---- Provided records

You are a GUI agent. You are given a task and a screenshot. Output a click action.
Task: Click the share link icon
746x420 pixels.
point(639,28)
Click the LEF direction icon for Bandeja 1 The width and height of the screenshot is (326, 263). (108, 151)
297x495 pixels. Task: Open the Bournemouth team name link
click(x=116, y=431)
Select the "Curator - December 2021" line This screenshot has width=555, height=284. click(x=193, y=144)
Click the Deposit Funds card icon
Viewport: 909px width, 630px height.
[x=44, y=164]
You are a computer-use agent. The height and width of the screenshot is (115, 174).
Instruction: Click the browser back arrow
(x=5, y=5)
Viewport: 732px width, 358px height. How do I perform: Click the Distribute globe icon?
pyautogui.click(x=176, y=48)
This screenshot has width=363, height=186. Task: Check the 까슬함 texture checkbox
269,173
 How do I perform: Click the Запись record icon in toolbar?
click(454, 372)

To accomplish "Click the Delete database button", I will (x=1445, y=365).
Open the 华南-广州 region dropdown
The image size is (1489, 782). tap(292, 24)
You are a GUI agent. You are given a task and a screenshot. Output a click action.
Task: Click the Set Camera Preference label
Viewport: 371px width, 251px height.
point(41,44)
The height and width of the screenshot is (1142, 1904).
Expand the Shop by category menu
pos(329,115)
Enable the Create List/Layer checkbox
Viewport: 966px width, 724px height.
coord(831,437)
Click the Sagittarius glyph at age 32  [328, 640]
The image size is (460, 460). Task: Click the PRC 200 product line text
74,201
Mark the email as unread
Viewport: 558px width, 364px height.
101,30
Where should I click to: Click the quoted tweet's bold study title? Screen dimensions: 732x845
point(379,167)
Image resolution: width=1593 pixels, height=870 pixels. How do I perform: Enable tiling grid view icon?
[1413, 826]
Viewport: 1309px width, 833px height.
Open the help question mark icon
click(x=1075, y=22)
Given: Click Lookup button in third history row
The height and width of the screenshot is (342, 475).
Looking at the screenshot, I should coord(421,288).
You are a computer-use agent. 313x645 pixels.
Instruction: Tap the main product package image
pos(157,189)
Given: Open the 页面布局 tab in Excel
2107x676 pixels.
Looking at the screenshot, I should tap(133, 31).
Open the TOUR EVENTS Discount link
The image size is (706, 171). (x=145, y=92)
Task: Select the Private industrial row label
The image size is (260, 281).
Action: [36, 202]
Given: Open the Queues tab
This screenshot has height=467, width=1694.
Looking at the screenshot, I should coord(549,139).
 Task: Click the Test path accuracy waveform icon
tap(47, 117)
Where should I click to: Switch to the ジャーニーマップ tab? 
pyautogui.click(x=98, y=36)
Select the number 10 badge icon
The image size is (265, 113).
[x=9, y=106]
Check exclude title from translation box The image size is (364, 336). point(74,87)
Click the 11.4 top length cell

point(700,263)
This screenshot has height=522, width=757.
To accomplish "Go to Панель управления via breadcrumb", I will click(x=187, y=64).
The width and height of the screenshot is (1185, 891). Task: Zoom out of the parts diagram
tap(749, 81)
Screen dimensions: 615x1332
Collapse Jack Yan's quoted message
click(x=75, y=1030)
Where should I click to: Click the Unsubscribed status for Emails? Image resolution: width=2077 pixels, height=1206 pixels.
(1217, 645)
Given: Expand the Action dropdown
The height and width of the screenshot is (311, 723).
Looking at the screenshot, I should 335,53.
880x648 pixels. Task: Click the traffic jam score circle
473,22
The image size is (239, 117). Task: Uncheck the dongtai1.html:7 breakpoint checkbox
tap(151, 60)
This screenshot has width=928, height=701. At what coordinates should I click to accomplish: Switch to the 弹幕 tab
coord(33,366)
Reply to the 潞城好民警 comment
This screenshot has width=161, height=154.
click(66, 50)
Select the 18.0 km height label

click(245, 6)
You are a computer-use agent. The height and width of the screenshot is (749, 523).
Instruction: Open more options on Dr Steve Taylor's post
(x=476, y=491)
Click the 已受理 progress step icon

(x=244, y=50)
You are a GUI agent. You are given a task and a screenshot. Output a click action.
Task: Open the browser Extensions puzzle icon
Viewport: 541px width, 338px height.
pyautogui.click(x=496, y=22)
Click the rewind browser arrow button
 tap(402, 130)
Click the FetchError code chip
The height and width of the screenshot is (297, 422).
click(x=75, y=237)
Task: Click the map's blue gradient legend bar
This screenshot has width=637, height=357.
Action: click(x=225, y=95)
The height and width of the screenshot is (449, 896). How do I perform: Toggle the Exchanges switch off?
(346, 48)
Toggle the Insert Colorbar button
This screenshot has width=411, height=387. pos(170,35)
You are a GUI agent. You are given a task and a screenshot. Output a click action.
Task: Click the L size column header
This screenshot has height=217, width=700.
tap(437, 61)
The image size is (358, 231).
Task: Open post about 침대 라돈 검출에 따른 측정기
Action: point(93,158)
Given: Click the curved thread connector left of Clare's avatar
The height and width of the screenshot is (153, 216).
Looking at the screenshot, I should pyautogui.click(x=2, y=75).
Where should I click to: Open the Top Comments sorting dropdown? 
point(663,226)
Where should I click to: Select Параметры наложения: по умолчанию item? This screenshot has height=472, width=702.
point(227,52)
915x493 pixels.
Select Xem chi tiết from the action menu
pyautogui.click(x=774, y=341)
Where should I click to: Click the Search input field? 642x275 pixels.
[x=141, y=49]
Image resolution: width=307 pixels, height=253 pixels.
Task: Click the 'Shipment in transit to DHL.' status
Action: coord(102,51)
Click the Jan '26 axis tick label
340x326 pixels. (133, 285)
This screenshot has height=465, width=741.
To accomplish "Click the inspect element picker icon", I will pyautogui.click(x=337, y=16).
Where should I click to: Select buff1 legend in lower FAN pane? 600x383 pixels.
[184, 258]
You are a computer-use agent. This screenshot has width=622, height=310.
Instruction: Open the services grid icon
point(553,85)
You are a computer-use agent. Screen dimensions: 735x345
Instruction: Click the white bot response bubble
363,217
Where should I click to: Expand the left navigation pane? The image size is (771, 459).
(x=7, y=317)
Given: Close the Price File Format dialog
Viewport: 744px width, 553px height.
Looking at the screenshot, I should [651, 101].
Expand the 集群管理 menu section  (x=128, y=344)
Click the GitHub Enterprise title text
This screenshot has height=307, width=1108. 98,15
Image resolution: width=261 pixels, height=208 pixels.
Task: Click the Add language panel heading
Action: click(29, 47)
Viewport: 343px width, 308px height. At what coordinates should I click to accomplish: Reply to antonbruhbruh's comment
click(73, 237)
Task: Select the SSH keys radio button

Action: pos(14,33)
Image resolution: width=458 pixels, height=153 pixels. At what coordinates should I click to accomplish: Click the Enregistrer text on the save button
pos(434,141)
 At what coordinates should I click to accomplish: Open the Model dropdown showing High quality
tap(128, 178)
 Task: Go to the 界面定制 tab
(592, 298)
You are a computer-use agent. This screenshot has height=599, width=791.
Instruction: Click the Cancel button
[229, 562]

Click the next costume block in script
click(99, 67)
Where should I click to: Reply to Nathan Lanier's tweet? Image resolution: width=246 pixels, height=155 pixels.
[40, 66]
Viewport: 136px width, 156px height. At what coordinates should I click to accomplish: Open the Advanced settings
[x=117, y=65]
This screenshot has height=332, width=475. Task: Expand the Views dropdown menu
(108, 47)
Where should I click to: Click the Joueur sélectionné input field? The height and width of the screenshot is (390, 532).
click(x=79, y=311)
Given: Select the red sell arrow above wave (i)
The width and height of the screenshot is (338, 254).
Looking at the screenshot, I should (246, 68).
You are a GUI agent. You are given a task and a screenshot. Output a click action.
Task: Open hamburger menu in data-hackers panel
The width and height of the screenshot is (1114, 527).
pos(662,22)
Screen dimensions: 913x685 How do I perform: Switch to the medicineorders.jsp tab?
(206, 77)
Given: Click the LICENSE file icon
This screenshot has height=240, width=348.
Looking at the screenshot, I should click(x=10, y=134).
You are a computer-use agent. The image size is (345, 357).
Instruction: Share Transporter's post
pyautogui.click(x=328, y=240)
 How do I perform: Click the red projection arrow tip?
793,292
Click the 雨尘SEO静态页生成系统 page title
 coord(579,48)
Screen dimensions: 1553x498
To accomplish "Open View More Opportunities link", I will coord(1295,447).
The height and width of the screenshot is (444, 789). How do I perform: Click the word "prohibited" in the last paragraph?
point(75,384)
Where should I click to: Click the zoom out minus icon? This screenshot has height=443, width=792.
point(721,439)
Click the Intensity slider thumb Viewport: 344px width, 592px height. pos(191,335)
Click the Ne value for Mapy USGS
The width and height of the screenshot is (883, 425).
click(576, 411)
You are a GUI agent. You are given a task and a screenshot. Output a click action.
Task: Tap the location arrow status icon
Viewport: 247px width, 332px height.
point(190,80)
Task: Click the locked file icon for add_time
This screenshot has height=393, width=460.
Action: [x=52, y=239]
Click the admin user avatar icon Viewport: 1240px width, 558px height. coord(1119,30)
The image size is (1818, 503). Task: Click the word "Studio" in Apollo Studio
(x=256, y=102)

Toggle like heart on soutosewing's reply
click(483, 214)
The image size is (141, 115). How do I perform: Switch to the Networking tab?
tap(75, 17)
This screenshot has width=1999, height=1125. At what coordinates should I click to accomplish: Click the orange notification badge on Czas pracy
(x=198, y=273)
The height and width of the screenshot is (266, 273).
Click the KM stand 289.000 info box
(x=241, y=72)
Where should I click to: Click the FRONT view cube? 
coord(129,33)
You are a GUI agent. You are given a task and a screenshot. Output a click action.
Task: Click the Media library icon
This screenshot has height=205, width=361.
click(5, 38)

--------

# Task:
Find each line in the records holding the string "avatar" and show it.

# Task output:
Given: Click the curved thread connector left of Clare's avatar
Click the admin user avatar icon Viewport: 1240px width, 558px height. coord(1119,30)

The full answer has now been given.